Cette image de la PORTE, tellement familière, est vraiment féconde et notre pape François, en utilisant une idée ancienne, l'a choisie comme signe du salut pour notre temps. C'est ainsi que ce Noël nous est proposé pour devenir une porte bienheureuse : en la franchissant, nous recevons la grâce du pardon. Chacun de nous a un besoin vital de PARDON et Dieu nous le donne : chacun a, à sa disposition, cette opportunité au cours de cette année sainte de la Miséricorde.
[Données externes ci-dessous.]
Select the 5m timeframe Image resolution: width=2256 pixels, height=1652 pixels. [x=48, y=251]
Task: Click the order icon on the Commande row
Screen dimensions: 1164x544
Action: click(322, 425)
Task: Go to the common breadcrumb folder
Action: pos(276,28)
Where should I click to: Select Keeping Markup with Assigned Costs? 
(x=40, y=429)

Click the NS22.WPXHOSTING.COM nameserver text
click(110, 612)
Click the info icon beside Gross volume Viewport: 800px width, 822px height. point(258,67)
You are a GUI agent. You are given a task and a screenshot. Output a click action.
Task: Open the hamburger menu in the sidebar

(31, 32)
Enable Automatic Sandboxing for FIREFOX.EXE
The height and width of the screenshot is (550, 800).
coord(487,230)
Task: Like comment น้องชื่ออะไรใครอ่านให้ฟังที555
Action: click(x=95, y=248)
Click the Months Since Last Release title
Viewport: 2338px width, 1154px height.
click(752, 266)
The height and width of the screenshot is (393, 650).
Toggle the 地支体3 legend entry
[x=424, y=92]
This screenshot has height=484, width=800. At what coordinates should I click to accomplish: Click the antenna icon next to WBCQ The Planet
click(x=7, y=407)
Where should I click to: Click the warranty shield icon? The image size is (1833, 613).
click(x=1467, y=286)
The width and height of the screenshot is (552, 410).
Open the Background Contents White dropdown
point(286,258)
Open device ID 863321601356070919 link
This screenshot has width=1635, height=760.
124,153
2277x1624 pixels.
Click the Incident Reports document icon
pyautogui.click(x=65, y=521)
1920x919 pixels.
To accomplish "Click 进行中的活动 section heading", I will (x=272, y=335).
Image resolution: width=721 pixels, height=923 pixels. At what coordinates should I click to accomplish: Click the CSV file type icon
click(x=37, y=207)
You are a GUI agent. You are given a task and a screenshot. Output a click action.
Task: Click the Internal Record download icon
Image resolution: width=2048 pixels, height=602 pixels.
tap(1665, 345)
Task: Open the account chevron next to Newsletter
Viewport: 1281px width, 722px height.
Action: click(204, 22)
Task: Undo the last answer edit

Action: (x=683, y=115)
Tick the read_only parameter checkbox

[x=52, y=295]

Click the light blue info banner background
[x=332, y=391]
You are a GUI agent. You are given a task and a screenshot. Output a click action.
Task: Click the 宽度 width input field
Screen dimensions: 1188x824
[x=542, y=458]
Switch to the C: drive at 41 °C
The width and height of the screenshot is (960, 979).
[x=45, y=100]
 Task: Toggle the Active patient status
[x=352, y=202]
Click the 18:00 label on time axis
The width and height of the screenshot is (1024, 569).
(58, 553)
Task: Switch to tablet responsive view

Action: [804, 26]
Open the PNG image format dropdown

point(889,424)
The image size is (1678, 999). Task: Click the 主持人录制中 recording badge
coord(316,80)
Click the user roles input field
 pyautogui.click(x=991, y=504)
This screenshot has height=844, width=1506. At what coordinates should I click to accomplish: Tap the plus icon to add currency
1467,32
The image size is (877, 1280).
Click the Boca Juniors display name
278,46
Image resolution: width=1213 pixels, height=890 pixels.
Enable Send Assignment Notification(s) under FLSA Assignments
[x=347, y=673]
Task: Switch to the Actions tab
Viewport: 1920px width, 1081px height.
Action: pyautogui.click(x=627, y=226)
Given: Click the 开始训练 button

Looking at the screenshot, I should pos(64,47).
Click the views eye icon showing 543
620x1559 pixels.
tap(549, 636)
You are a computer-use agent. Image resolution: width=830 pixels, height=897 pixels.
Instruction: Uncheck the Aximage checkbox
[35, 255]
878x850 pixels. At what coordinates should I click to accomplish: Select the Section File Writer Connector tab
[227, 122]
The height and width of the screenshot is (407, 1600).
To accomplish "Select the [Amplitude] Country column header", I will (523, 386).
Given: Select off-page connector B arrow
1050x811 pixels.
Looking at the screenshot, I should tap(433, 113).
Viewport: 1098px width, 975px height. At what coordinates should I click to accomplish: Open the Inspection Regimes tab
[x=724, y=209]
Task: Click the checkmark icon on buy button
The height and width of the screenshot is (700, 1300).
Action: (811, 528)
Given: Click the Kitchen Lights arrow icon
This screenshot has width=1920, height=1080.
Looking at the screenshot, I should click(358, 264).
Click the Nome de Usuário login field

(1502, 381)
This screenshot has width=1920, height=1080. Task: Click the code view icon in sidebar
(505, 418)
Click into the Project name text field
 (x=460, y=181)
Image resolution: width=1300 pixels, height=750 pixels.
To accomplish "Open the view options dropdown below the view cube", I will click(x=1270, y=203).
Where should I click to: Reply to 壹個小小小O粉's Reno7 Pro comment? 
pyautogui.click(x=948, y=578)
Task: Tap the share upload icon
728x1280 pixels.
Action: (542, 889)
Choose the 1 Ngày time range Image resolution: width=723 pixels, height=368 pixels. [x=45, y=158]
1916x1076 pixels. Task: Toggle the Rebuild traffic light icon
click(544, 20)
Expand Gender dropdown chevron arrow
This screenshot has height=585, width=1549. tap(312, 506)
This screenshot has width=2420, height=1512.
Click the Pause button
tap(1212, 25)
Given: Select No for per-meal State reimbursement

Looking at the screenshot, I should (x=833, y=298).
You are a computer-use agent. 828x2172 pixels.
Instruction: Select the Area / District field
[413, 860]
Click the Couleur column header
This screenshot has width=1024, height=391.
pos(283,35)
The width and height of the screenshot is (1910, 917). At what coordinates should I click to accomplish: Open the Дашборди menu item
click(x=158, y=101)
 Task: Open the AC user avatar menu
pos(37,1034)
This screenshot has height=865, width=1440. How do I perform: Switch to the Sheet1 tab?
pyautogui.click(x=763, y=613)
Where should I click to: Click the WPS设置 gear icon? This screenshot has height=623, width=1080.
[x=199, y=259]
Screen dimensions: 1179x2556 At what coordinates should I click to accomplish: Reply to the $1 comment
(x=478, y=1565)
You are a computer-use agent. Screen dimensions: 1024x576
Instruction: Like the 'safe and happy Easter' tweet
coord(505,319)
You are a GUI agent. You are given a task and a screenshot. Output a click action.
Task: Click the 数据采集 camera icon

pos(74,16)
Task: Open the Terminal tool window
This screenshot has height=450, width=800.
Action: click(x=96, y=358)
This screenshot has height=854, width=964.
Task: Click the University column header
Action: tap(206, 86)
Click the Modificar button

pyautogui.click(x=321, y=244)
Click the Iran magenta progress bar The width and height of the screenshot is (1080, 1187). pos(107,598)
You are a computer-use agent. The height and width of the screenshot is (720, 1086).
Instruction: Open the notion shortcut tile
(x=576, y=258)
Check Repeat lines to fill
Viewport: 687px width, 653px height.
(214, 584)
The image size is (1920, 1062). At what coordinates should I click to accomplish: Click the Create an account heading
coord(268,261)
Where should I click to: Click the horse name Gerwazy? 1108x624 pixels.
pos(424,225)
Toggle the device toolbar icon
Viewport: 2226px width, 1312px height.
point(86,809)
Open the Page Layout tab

Jésus, dont nous fêtons - aujourd'hui - la naissance, utilisait souvent le langage des paraboles, ces histoires ou images familières qui facilitent, par des analogies, notre compréhension. Une PORTE peut se présenter fermée ou bien ouverte. Une porte fermée est symbole de refus, de rejet, d'exclusion. Imaginez si ce matin, en venant à Tamié, vous trouviez la porte de l'église... fermée à clé, ou un mur (il y en a qui aiment les murs très hauts! De Berlin, de Palestine...) ; mur ou porte fermée avec un écriteau : « Aujourd'hui les moines ne reçoivent pas ! ». Ou bien : « Messieurs-Dames, revenez un autre jour ! ». Qu'en dites-vous ? Par contre, une porte quand elle est ouverte exprime accueil, écoute, bienveillance: « Je suis la Porte. Venez à moi, vous tous qui peinez sous le poids du fardeau et je vous soulagerai ! » nous dit le Seigneur.

Le Seigneur, aujourd'hui, nous invite. Osons faire ce pas.